Selecting the right sunscreen can be daunting with so many products on the market. Both Dr. Mount and McGuigan agree that mineral-based sunscreens (containing titanium or zinc) are usually well tolerated by most people. Proceed with caution when choosing products labeled ‘natural’ or ‘organic,’ or those that are overly fragrant, as some people have reactions to these ingredients.
“The general rule is that the stronger something smells, the more potentially irritating it can be to the skin,” said Dr.

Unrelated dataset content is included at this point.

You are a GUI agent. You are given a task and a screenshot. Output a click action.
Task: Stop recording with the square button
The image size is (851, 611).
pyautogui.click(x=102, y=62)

Mount, adding that it’s best to get advice from your dermatologist about which sunscreen brand to choose.
Both also recommend the use of protective clothing with built-in UPF protection, along with hats.
Healthy Skin Care Tips
Mitigating risks for skin cancer and being smart about sun exposure and protection is of paramount importance, but taking general care of your skin is also important, particularly as part of the aging process.
“The best thing you can do is keep your skin hydrated and the best way to do that is in the shower,” said McGuigan. “Make sure that it’s not a super-hot shower, as that can dry your skin out. Try to use products that are scent-free; scented products can strip moisture from your skin.”
She also recommended applying lotion or moisturizer to skin while it is still slightly damp as this can help lock in moisture. And drinking enough water keeps the skin hydrated as well. Wearing daily sunscreen is not only a skin cancer prevention method but can help with antiaging and give skin a healthy glow.